A warrant may be required to search the contents of a container when its owner's expectation of privacy relates to the contents of that container, rather than to the container itself. United States v. Chadwick, 433 U.S. 1, 10-11, 97 S.Ct. 2476, 2483, 53 L.Ed.2d 538 (1977). Similarly, an officer's authority to possess a package is distinct from his authority to examine its contents. Walter v. United States, 447 U.S. 649, 100 S.Ct. 2395, 65 L.Ed.2d 410 (1980) (Court found reasonable expectation of privacy in contents of film carton). See also United States v. David, 756 F.Supp. 1385 (D.Nev.1991) (defendant's computer memo book entitled to same Fourth Amendment protection as any other closed container).

The expectation of privacy in a pager, while analogous to other closed containers, has apparently never been addressed by the Ninth Circuit. In the only federal appellate case dealing with this subject, the Sixth Circuit found that the transmitter of a number to an electronic pager had no expectation of privacy when the number was subsequently seized from the pager. United States v. Meriwether, 917 F.2d 955 (6th Cir.1990). The context in which the issue arose in Meriwether, however, differs significantly from the case at hand. There, a government agent seized a pager from a suspected drug dealer pursuant to a warrant which authorized the agent to search for and seize "telephone numbers of customers, suppliers, and couriers." The pager was seized in the "on" position, and the agents subsequently recorded the next forty telephone numbers received by the pager. The agents randomly chose the defendant's number from among the forty, and arranged a drug deal which led to the defendant's arrest.

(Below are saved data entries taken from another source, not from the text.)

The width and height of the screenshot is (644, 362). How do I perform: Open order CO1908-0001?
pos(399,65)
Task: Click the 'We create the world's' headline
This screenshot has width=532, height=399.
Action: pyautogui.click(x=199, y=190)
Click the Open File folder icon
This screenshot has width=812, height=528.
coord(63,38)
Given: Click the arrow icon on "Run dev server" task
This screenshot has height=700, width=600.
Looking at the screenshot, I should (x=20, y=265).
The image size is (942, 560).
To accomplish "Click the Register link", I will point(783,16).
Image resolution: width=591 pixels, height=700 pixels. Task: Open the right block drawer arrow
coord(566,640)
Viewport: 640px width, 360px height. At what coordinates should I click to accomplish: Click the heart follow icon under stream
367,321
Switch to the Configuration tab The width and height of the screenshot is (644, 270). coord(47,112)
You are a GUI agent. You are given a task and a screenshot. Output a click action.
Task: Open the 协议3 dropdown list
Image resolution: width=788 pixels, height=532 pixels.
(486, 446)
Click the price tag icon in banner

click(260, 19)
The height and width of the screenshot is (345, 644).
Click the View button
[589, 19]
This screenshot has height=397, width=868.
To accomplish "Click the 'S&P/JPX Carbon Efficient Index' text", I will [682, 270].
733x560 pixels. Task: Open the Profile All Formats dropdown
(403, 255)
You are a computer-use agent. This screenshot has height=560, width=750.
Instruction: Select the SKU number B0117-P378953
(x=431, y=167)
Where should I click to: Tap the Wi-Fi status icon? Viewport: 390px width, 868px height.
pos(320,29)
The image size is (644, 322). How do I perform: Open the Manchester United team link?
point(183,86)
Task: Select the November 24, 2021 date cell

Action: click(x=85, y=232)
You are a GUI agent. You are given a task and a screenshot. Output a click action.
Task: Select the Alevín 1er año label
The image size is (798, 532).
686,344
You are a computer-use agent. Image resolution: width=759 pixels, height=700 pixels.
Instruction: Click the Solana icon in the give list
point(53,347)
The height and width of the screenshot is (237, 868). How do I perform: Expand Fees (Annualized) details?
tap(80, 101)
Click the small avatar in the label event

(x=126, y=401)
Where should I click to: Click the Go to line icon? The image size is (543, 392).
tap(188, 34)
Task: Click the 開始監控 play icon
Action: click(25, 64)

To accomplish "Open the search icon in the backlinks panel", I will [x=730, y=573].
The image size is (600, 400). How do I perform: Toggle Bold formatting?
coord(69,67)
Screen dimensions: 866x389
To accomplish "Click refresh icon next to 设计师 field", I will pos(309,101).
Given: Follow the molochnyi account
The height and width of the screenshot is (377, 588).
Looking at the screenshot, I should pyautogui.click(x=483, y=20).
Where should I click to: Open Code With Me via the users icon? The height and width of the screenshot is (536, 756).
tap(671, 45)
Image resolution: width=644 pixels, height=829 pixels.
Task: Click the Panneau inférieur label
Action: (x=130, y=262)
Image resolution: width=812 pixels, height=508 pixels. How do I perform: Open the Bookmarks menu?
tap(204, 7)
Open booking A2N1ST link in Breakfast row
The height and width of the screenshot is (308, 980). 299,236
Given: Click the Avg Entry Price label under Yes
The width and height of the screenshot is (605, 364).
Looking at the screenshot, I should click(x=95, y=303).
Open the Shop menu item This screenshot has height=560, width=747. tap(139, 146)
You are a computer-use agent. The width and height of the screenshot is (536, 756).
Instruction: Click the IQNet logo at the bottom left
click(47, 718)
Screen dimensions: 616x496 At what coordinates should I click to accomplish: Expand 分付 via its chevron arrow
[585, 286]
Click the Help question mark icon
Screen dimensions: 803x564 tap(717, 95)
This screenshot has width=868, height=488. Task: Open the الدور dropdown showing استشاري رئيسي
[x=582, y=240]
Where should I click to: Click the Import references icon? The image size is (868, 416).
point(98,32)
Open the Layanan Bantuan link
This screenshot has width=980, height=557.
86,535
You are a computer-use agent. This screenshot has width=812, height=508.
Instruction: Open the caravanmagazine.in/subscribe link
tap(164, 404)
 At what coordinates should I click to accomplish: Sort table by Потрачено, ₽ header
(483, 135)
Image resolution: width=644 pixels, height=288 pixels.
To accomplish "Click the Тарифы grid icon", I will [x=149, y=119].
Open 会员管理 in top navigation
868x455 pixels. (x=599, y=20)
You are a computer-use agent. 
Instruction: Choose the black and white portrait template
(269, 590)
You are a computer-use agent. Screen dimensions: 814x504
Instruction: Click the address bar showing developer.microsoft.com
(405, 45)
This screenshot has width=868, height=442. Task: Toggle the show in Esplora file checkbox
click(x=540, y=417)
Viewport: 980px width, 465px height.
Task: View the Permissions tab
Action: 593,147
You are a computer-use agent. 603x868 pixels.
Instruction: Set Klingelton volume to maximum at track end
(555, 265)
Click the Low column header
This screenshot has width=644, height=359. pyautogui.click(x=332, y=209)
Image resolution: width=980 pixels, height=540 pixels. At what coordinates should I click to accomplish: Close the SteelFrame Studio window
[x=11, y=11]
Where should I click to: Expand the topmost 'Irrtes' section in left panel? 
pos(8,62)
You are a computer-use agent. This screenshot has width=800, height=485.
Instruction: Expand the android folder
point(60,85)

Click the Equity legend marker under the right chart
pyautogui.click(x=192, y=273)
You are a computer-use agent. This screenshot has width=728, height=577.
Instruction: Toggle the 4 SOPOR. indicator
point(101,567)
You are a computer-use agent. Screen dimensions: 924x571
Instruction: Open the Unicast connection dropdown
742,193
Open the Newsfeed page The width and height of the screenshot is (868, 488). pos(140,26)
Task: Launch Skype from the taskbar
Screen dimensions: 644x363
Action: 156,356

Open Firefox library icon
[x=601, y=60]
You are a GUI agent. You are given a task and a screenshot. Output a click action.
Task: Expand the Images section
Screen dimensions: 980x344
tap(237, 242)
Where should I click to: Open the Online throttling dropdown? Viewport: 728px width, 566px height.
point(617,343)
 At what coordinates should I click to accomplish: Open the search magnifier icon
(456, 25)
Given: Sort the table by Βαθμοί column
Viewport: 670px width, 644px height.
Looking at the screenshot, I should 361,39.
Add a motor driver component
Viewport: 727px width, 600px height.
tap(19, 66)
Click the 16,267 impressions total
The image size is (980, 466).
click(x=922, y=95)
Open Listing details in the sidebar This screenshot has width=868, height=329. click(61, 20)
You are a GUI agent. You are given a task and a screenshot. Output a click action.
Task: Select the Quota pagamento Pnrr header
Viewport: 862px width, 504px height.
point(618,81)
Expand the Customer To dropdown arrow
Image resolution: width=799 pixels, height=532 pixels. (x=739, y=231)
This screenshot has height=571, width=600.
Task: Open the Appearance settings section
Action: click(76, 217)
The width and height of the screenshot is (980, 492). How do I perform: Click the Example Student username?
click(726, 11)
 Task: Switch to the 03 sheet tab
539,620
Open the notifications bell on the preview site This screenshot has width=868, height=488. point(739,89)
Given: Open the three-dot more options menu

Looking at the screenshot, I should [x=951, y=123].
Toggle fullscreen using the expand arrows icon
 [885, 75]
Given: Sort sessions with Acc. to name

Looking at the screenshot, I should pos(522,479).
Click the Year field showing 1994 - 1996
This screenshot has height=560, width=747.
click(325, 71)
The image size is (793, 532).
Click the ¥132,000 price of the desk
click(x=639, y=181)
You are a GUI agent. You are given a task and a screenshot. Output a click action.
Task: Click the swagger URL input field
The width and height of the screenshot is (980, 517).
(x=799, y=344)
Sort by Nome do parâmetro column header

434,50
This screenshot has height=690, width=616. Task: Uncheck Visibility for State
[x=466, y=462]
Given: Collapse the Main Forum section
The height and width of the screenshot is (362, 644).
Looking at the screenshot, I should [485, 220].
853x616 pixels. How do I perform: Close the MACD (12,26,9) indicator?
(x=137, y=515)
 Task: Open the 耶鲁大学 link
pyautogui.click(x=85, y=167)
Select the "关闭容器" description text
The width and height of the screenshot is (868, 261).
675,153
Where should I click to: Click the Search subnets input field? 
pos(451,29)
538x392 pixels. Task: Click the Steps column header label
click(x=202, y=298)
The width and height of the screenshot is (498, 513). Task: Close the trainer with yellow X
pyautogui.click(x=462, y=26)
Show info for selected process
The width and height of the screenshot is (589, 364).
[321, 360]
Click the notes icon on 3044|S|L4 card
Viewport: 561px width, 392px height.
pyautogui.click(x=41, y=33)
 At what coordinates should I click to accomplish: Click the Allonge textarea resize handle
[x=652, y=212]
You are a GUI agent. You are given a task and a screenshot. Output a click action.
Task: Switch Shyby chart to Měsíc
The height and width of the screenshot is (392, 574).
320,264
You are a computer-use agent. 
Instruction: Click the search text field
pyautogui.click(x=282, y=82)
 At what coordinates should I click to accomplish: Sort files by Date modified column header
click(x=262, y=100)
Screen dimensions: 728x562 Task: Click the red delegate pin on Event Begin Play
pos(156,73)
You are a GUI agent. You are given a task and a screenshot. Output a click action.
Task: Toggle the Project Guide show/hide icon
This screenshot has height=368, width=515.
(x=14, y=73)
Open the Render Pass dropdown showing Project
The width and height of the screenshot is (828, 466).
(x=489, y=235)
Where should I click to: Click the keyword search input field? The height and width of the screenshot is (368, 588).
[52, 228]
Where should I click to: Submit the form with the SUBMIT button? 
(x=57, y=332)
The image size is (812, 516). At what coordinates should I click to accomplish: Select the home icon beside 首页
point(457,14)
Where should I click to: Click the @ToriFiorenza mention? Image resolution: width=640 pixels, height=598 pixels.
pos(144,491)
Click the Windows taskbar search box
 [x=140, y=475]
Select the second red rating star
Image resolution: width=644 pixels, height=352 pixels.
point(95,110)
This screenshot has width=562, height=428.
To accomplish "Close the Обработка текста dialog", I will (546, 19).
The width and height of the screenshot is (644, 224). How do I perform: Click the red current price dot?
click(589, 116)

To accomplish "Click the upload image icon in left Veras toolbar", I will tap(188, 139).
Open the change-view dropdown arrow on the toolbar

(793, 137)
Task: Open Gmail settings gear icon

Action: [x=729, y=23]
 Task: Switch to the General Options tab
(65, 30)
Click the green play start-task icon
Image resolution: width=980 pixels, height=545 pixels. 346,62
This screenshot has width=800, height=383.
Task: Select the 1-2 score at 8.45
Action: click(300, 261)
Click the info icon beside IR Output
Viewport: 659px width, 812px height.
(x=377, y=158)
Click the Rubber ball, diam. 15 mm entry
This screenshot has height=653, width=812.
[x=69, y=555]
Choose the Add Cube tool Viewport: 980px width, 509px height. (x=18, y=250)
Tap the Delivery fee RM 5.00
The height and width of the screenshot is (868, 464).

The Sixth Circuit rejected the defendant's argument that he had a reasonable expectation of privacy when he transmitted the number to the pager. The court reasoned that when a person sends a message to a pager, he or she runs the risk that the message will be received by whomever is in possession of the pager. The expectation of privacy is less than when making a phone call because the transmitter has no control over, or knowledge of, who is receiving the message. Additionally, the court found that the seizure was within the scope of the warrant because it considered the pager analogous to a personal telephone book.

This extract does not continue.